Data records »
* * * *
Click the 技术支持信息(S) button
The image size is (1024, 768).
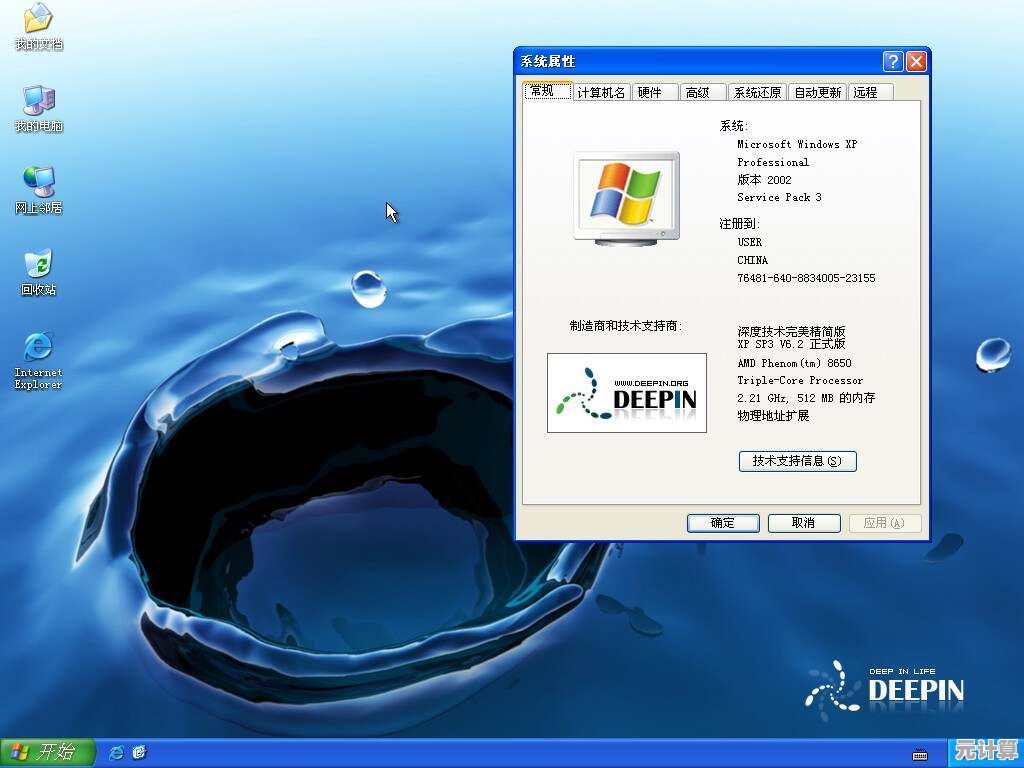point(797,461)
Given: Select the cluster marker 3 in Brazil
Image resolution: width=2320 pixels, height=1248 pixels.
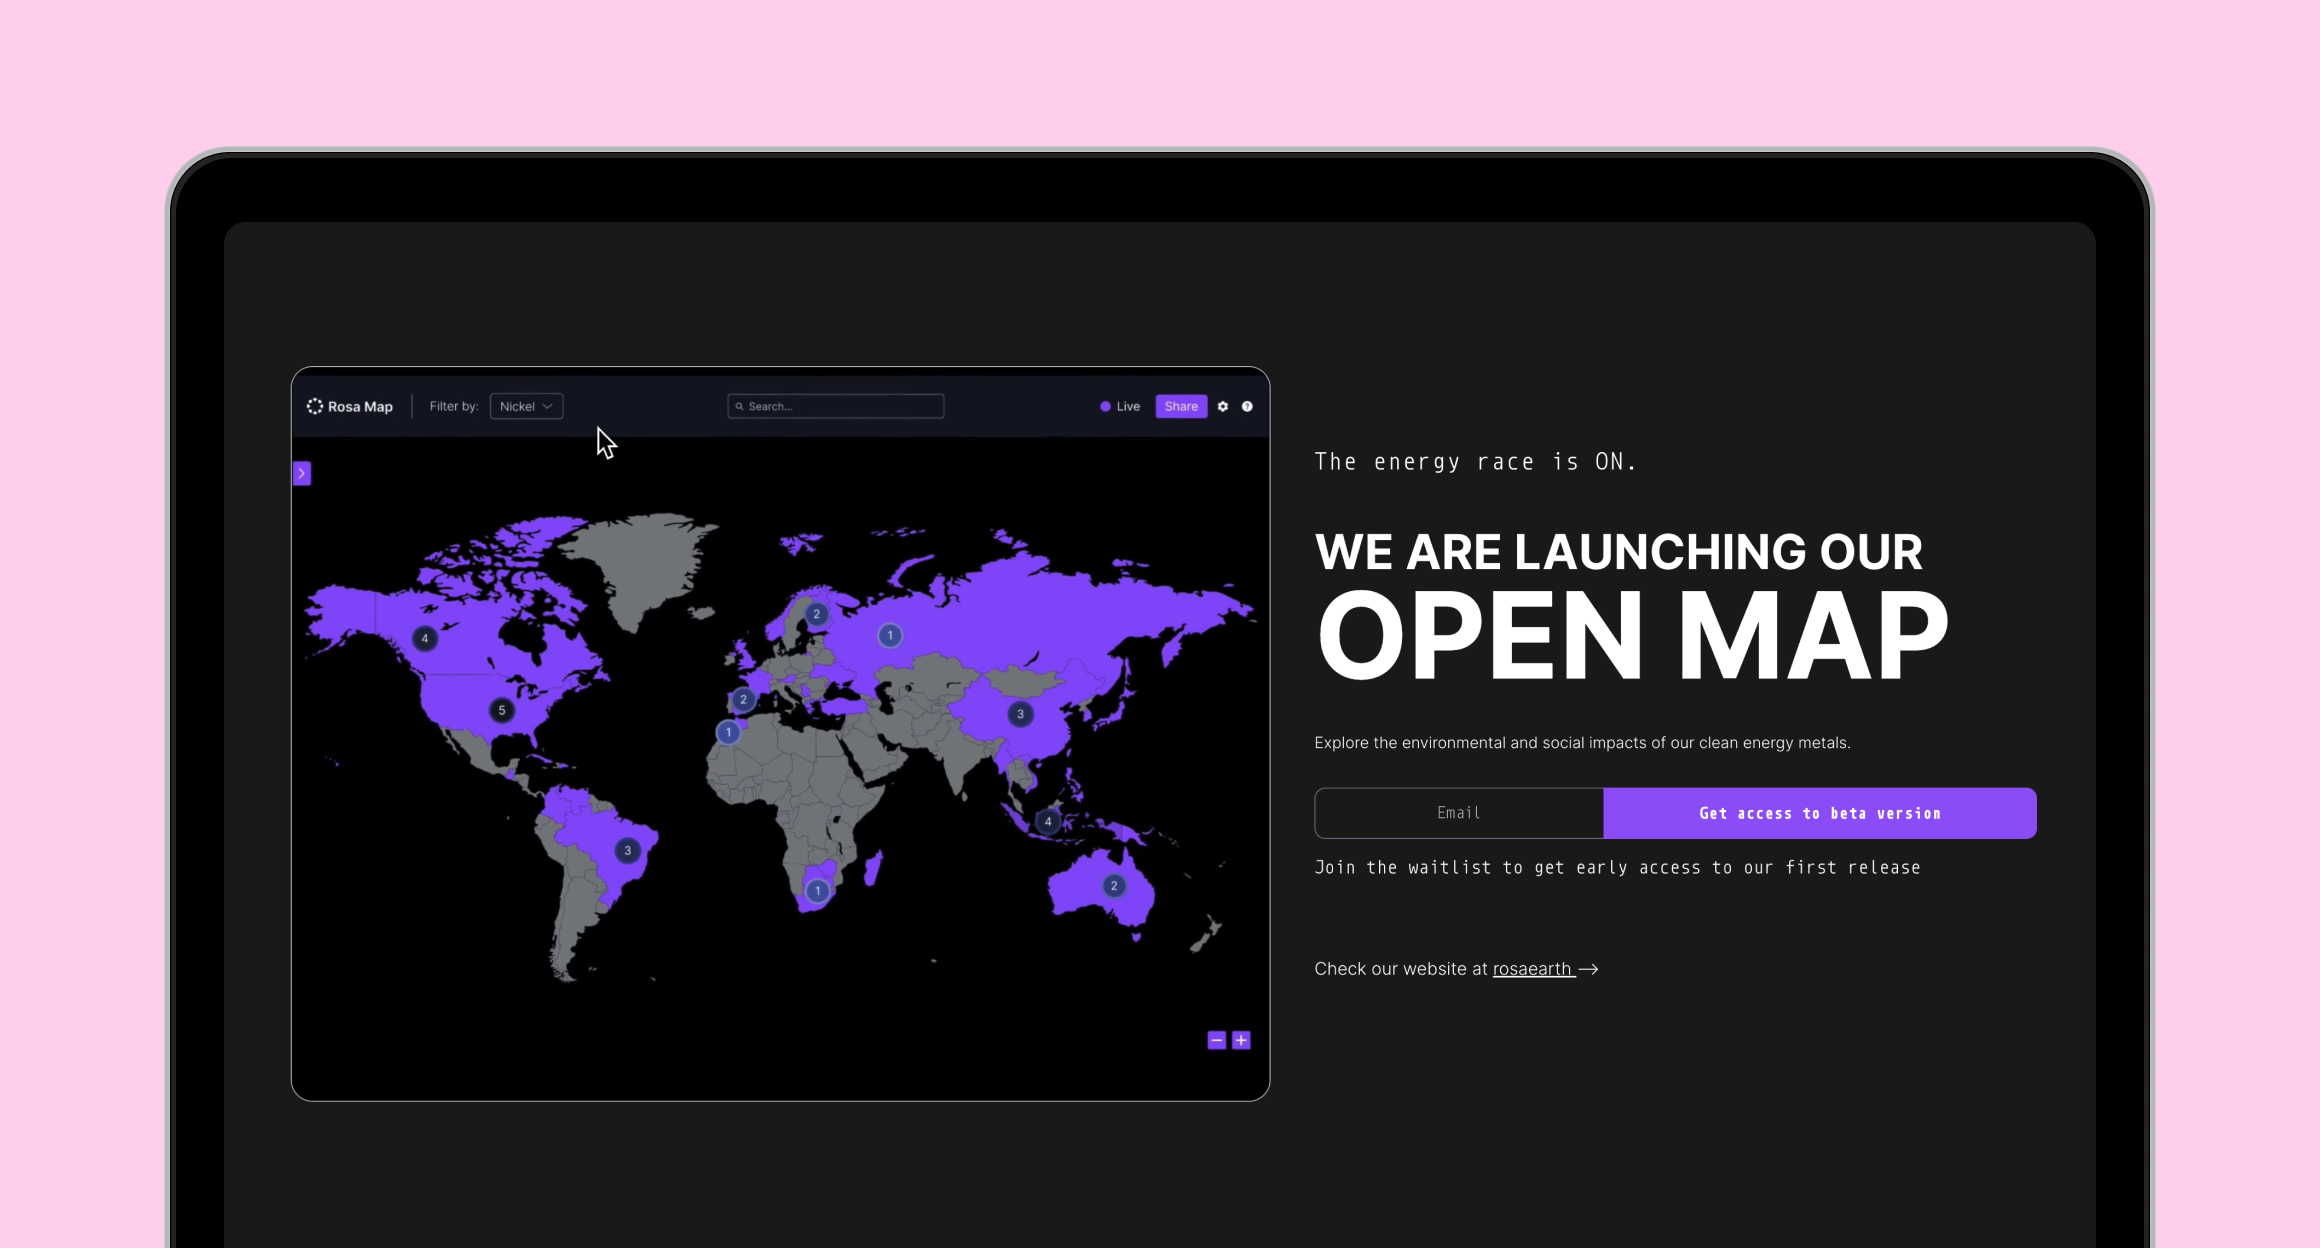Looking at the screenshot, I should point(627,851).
* * * *
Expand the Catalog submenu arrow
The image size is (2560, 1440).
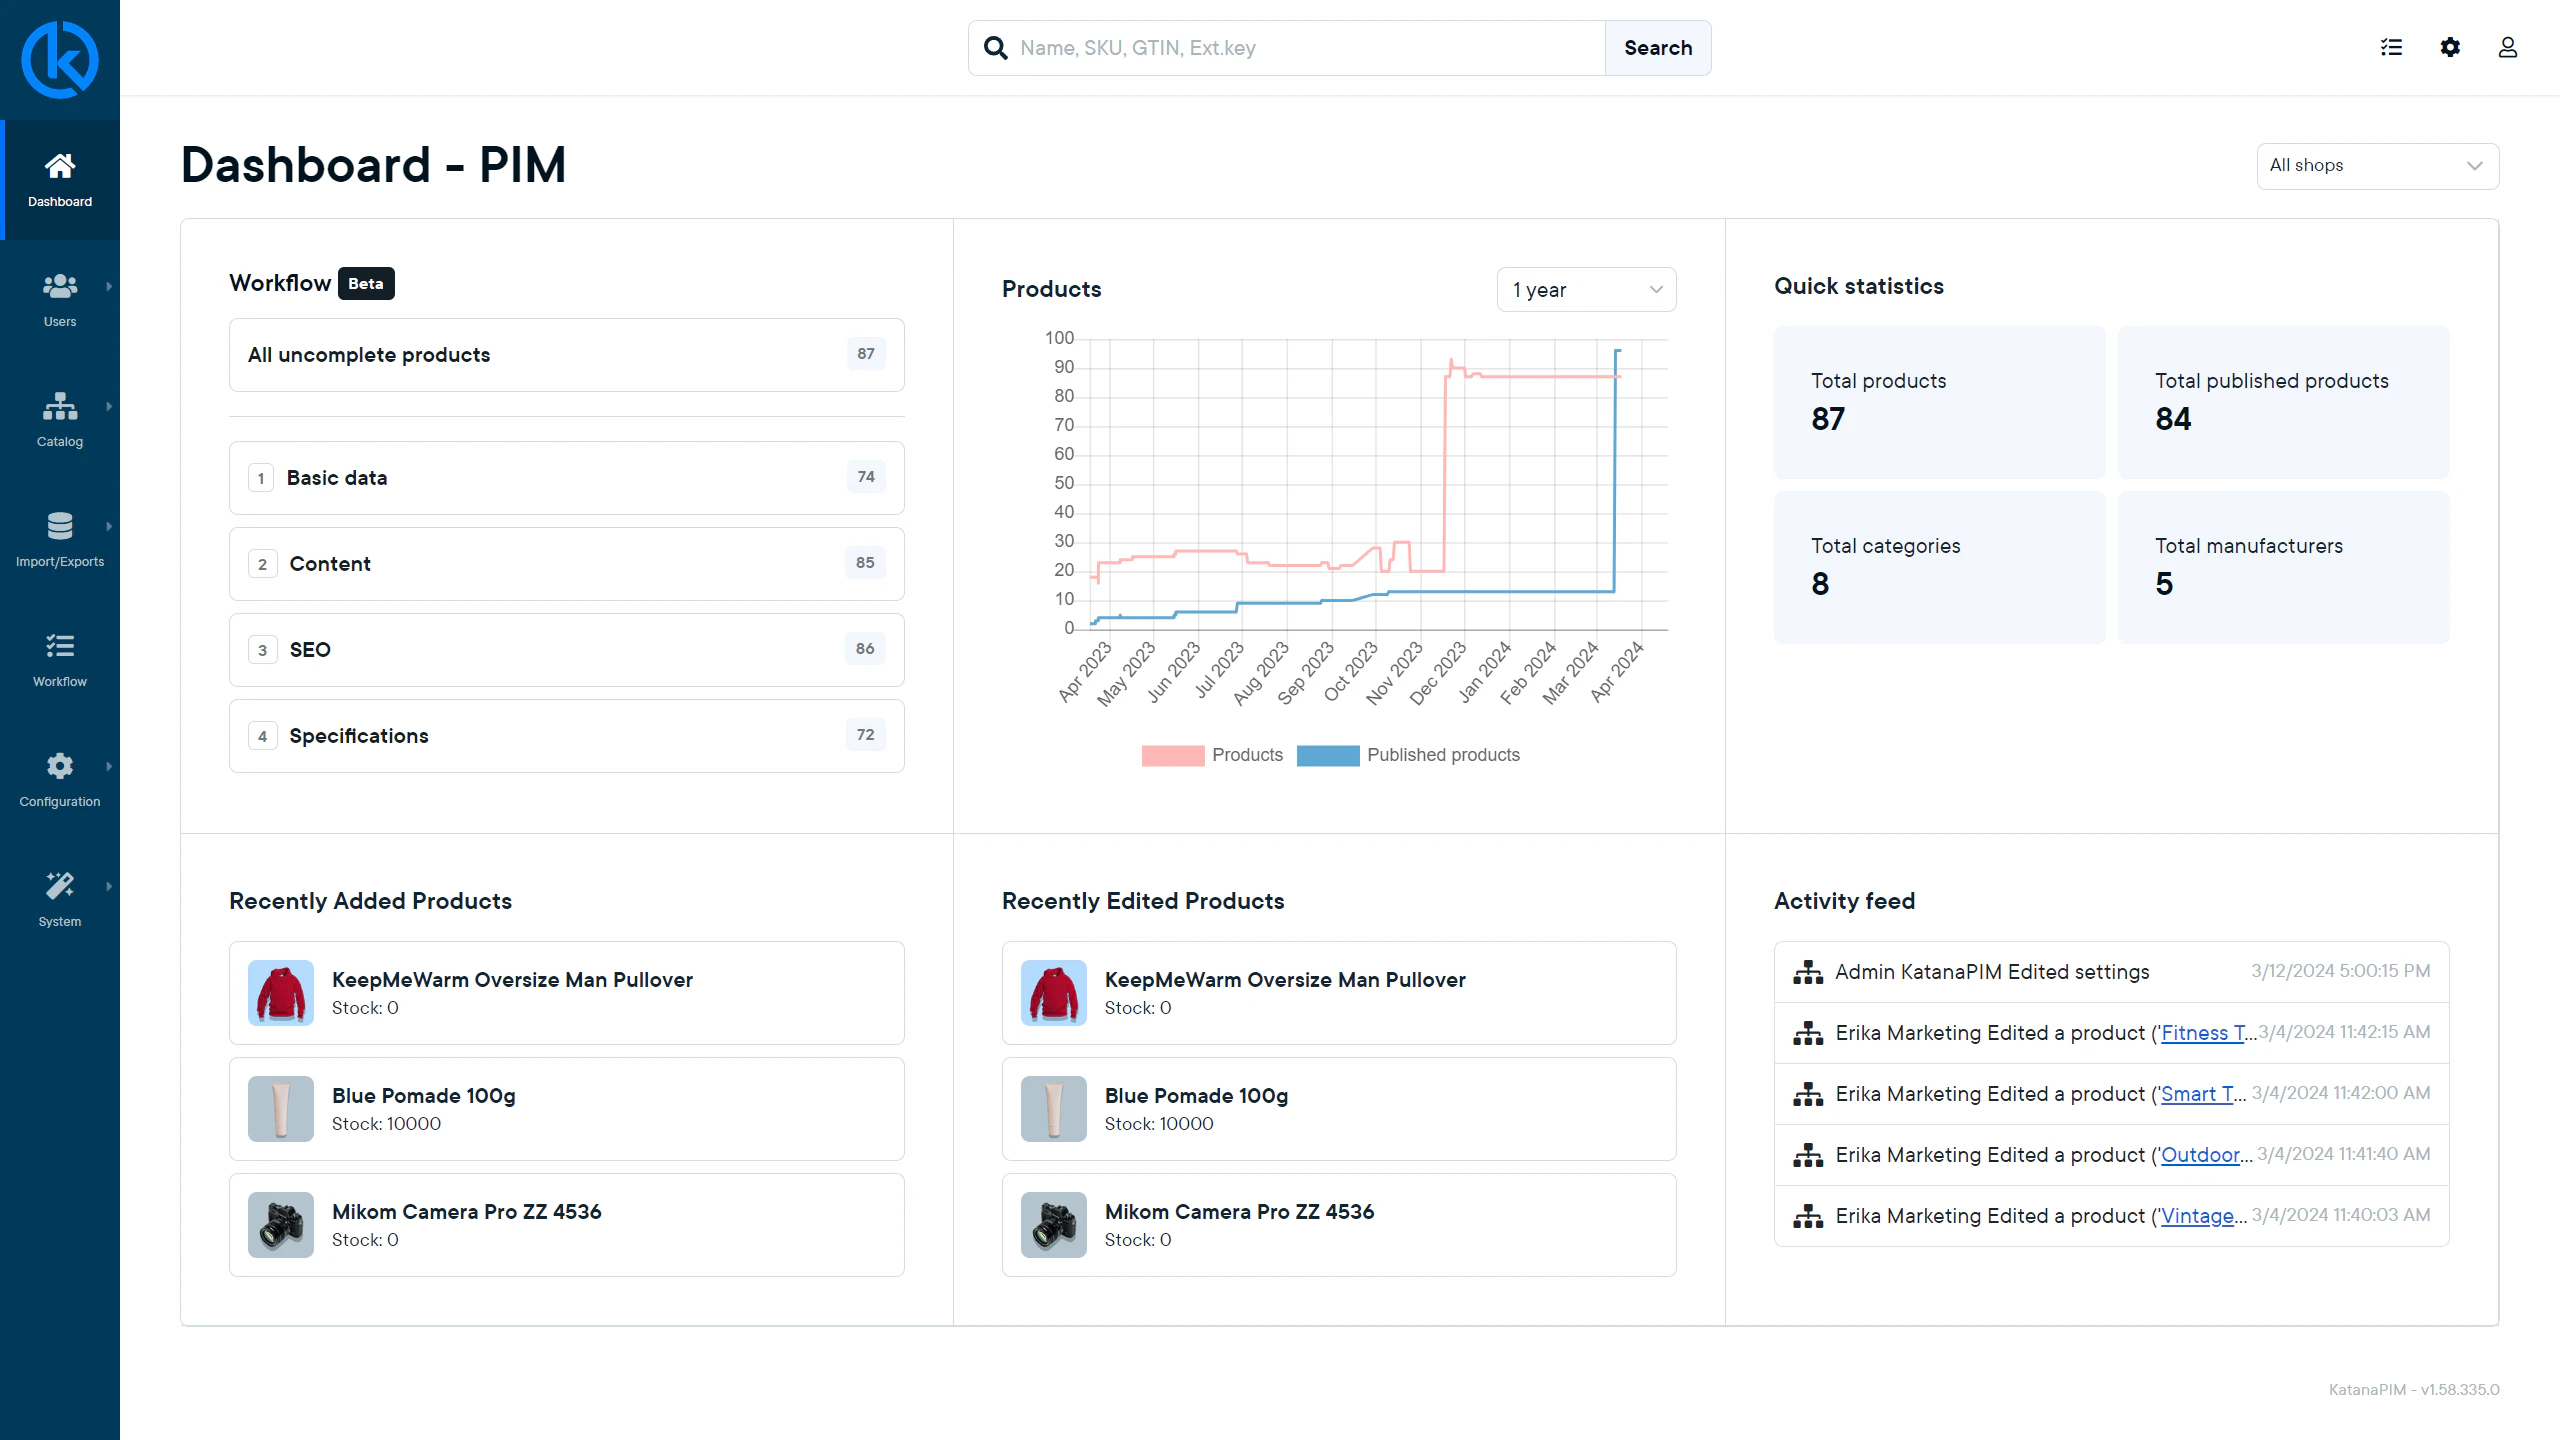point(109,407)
* * * *
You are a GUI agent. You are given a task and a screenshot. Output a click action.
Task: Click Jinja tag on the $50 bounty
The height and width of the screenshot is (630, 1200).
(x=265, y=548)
* * * *
Output the records from the line that contains "Given: Select the cluster marker 3 in Brazil" to the line that contains "Looking at the", including both of those lines. Leave the pictures out of your answer.

Exercise output »
Given: Select the cluster marker 3 in Brazil
Image resolution: width=2320 pixels, height=1248 pixels.
Looking at the screenshot, I should point(627,851).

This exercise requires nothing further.